== Tarefas propostas ==
a) Cite o trecho do texto sobre violência contra crianças que começa em "Gabriela Mistra" e vai até "a ser denunciados.".
b) Segundo o texto sobre violência contra crianças, quantos casos são reportados por dia, em média, ao Disque Denúncia 100?

─── Texto para leitura ───

Sabemos todos.
"Muitas coisas que nós precisamos podem esperar. A proteção à criança não pode. Agora é o tempo em que seus ossos estão sendo formados; seu sangue está sendo feito; sua mente está sendo desenvolvida. Para ela nós não podemos dizer amanhã. Seu nome é hoje".
Gabriela Mistra
Hoje, no
instante em que você deita os olhos nesse texto, há inúmeras crianças sofrendo
violência sexual. O site da Unicef no
Brasil aponta que a cada dia, 129 casos
de violência psicológica, física e sexual contra crianças e adolescentes são
reportados, em média, ao Disque Denúncia 100. Isso quer dizer que, a cada hora,
cinco novos casos de violência contra meninas e meninos são registrados no
País. Esse quadro pode ser ainda mais grave se levarmos em consideração que
muitos desses crimes nunca chegam a ser denunciados.
Não são denunciados porque muitas vezes as pessoas responsáveis por elas que deveriam
proporcionar proteção e cuidados são as mesmas que fazem uso dos seus corpos em
desenvolvimento para obtenção de prazer sexual ou ganho financeiro. Os órgãos e
instituições competentes não ouvem o relato de incontáveis vítimas silenciosas
porque há ainda o entendimento geral de que a violência ocorrida em ambiente
doméstico deve ser resolvida por iniciativa da família. Agressores cruéis
repetem por décadas sua rotina de causar violência
física e psíquica marcando com dor pungente a infância de tantas crianças
porque muitos preferem conduzir suas vidas com o olhar estreito, alheio a
qualquer realidade que julgue não ser sua. Há que se entender que a
violência e exploração sexual infantil não é uma questão que deva ser encarada
como uma ferida íntima, posto que essa realidade atroz é uma dilacerante chaga
social.
Não podemos continuar discutindo as
instalações e infraestrutura para os turistas que virão assistir a copa e ignorar
que por sermos rota de turismo sexual
pedófilos do mundo inteiro visitam nosso território para fazer sexo com
crianças, porque embora isso seja crime nosso notório e flexível “jeitinho”

─── Dados de origem ───

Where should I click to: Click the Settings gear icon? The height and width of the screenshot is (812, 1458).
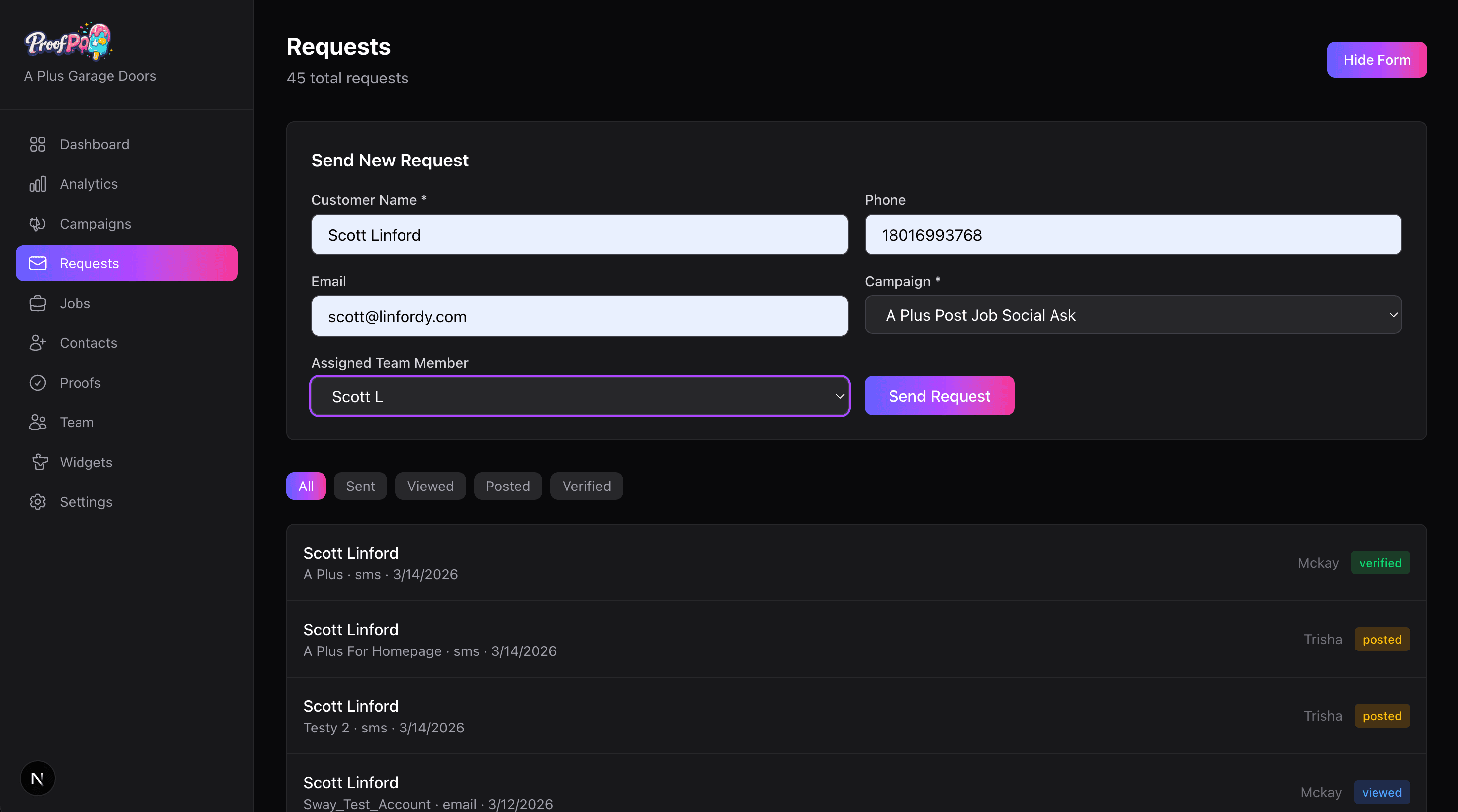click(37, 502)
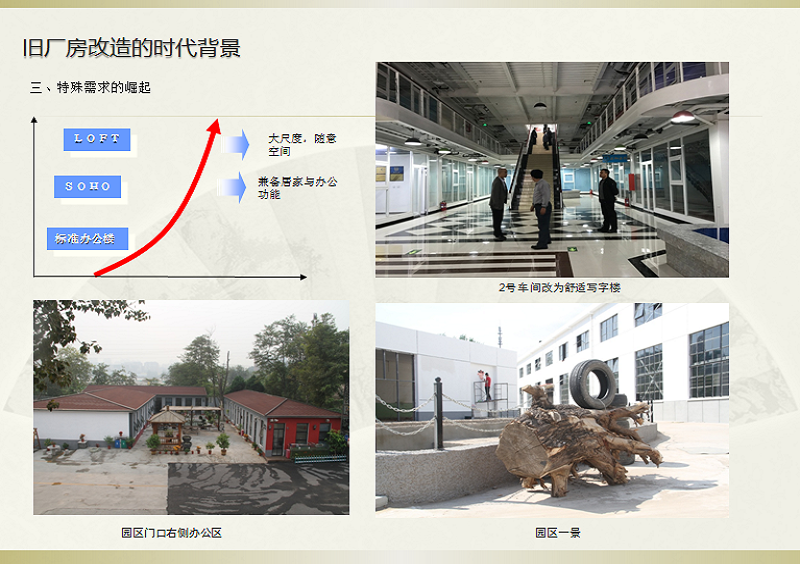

───

== Respostas das tarefas ==
a)
Gabriela Mistra
Hoje, no
instante em que você deita os olhos nesse texto, há inúmeras crianças sofrendo
violência sexual. O site da Unicef no
Brasil aponta que a cada dia, 129 casos
de violência psicológica, física e sexual contra crianças e adolescentes são
reportados, em média, ao Disque Denúncia 100. Isso quer dizer que, a cada hora,
cinco novos casos de violência contra meninas e meninos são registrados no
País. Esse quadro pode ser ainda mais grave se levarmos em consideração que
muitos desses crimes nunca chegam a ser denunciados.

b) 129 casos por dia.